Question

The runs scored in a cricket match by 11 players is as follows:
9,15,121,51,101,81,50,16,82,11,11
Find the mean, mode and median respectively of this data.\[\]
A.48, 11, 51\[\]
B.48, 50, 11\[\]
C.48, 11, 50\[\]
D.49, 81, 11\[\]

Answer 1

Hint: We recall the definitions mean median and mode. We find the mean of the data by dividing the sum of the data values by number data values. We find the median finding the data values in descending order of data values. We find the mode as the data values which appear most number of times in the data sample. \[\]

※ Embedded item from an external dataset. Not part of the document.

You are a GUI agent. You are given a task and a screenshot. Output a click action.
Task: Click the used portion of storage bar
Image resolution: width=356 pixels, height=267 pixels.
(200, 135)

Complete step by step answer:
We know that if ${{x}_{1}},{{x}_{2}},...,{{x}_{n}}$ is a data sample with $n$ data values then sample mean is given by
\[\overline{x}=\dfrac{{{x}_{1}}+{{x}_{2}}+...+{{x}_{n}}}{n}=\dfrac{S}{n}\]
Here $S$ is the sum of data values. We find the median of the data value by the term in middle position. If the data values ${{x}_{1}},{{x}_{2}},...,{{x}_{n}}$ are arranged in ascending order, the median is
\[m=\left\{ \begin{matrix}
   {{x}_{\dfrac{n+1}{2}}} & \text{if }n\text{ is odd} \\
   \dfrac{1}{2}\left( {{x}_{\dfrac{n}{2}}}+{{x}_{\dfrac{n}{2}+1}} \right) & \text{if }n\text{ is even} \\
\end{matrix} \right.\]
The mode of the data values is the highest data value in the data sample if all the data values appear same number of times. If data values of do not occur same number of time then the mode is the data value that occur highest number of times. If the ${{x}_{1}},{{x}_{2}},...,{{x}_{n}}$ occur ${{f}_{1}},{{f}_{2}},...,{{f}_{n}}$ number of times then the mode is
\[M={{x}_{M}},{{f}_{M}} > {{f}_{i}},\forall i=1,2,3,..n\]
We are given the data sample of runs scored in a cricket match by 11 players as follows 9,15,121,51,101,81,50,16,82,11,11. Let us arrange them in ascending order and have the data the sample as 9, 11, 11, 15, 16, 50, 51, 81, 82, 101 and 121. \[\]
Let us find the mean first. We have the sum of data values as
\[S=9+11+11+15+16+50+51+81+82+101+121=548\]
We divide it by number of data values $n=11$ and find the mean as
\[\overline{x}=\dfrac{S}{n}=\dfrac{548}{11}=48\]
We now find the mode in accordance with the question. We see that all data values except 11 occur once while 11 occur 2 times in the data sample. So the data values that occur most number of times is 11. So the mode is,
\[M=11\]
We see that the number of data values $n=11$ is an odd number. So the median will be the data the value at ${{\left( \dfrac{n+1}{2} \right)}^{\text{th}}}={{\left( \dfrac{11+1}{2} \right)}^{\text{th}}}={{6}^{\text{th}}}$ position which is 50. So we have
\[m=50\]

So, the correct answer is “Option C”.

Note: We need to be careful that we are asked to find the order mean, mode and median not in mean, median, mode. If the 11 would have occurred once, we would have 121 as the mode. The number times a data value occurs is called its frequency. If all the data values are frequented we find mean, median, mode from frequency table.